During deglaciation the sea level fell from a level relatively higher than at the present time and a number of shoreline features in east Fife, and in Angus and Kincardineshire have been interpreted as late Devensian shorelines formed in association with a westerly retreating ice margin (Cullingford and Smith, 1966, 1980). The younger, lower, shoreline features have lower gradients than their predecessors and extend farther to the west (P915550). However the correlation of individual shoreline fragments in east Fife and their relationship to actual shorelines of the period has been questioned (Forsyth and Chisholm, 1977). The most obvious late Glacial shoreline is the Main Perth Shoreline which has its western limits in outwash deposits between Falkirk and Stirling.

Continued emergence led to a period of relatively low sea level during which the Main Late Glacial Shoreline was formed. In the east around Grangemouth the shoreline is represented by a layer of gravel buried by later deposits resting on a bevelled surface of rock, till and late Glacial marine deposits. This shoreline slopes gently eastwards and passes below Ordnance Datum near Grangemouth (P915551). In the Firth of Clyde a prominent rock platform and cliff is correlated with the Main Late Glacial Shoreline. The feature has a gradient to the south and south-west and it passes below Ordnance Datum in south Kintyre. The age of the raised beach in the west of Scotland was originally believed to be Post-Glacial but subsequently an interglacial age became accepted. More recently it has been suggested that it was formed more or less contemporaneously with the Loch Lomond Readvance. The relatively short period available for the formation of a very prominent rock platform and cliff is explained by assuming particularly intense frost shattering in the intertidal and splash zones.

A relative rise in sea level following the formation of the Main Late Glacial Shoreline and a subsequent intermittent fall caused the formation of the High, Main and Low Buried Beaches. These features are known from borehole information in the Carse of Stirling. Stepped features overlain by thin peat layers are interpreted as beaches that have been buried under the Carse Clay during the Post-Glacial transgression. The age of the High Buried Beach is taken as 10 300 to 10 100 years B.P. and is believed to be contemporaneous with the Loch Lomond Readvance ice limit at Menteith. Radiocarbon dates and pollen analyses indicate ages of about 9600 and 8800 years B.P. for the Main and Low Buried Beaches respectively.

A transgression of the sea occurred in early Flandrian times and it formed the Main Post-Glacial Shoreline prior to 6500 years B.P. at or near the maximum extent of the transgression.

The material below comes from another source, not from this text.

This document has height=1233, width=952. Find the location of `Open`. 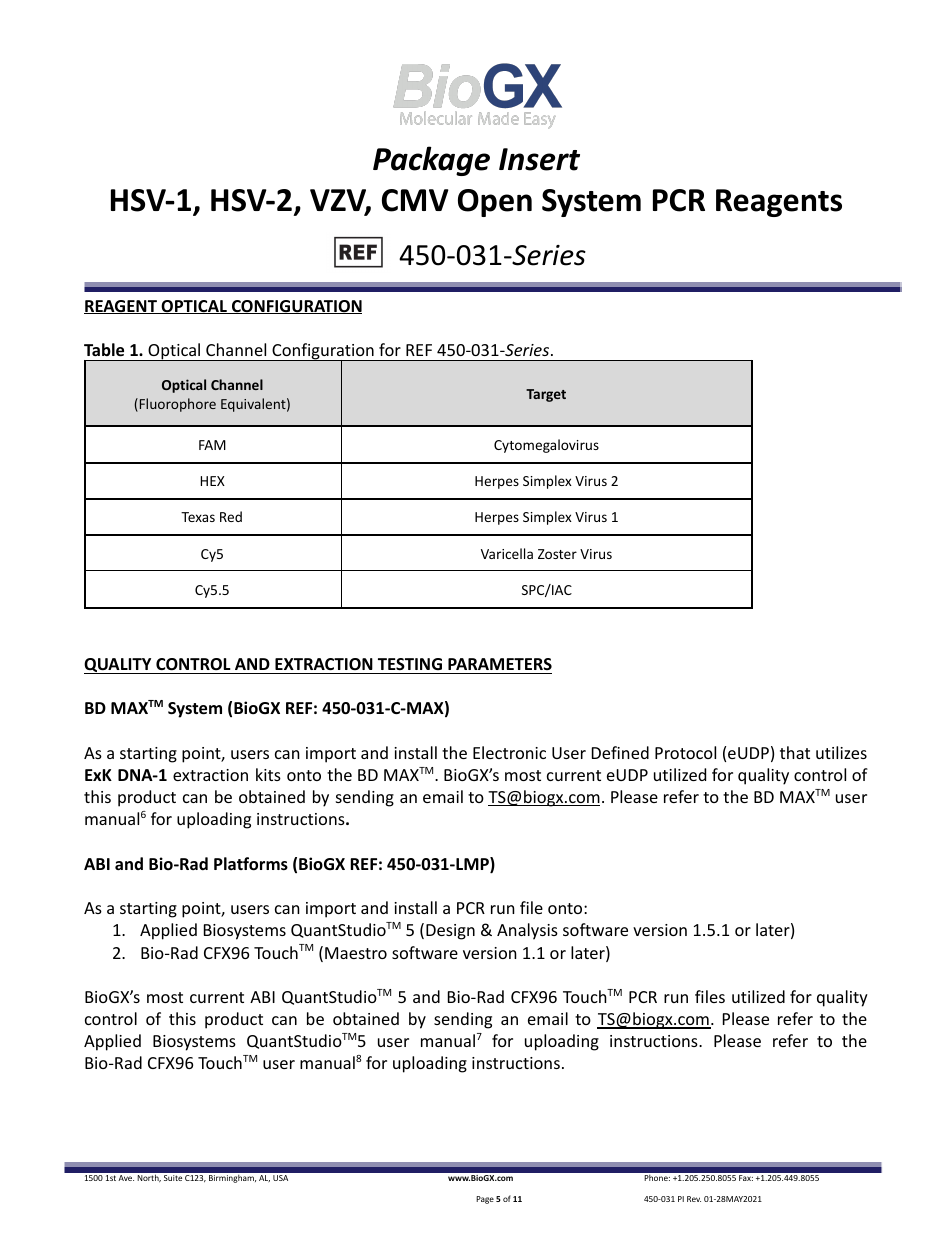

Open is located at coordinates (495, 203).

The deposition of extensive marine and estuarine deposits, called Carse Clays, took place in the estuaries of the Forth and the Tay contemporaneously with the local accumulation of beds of peat. In the Firth of Clyde sand and gravel beaches formed at many places and are especially prominent in Ayrshire between Ayr and Ardrossan, and at Girvan. The sea also connected with the Loch Lomond basin at the maximum of the Flandrian transgression.

Isostatic tilting resulted in the beach sloping gently eastwards in the Forth and Tay areas and to the south and south-west in the Firth of Clyde.

Since the formation of the Main Post-Glacial Shoreline, sea level has fallen and younger, lower shoreline features have formed.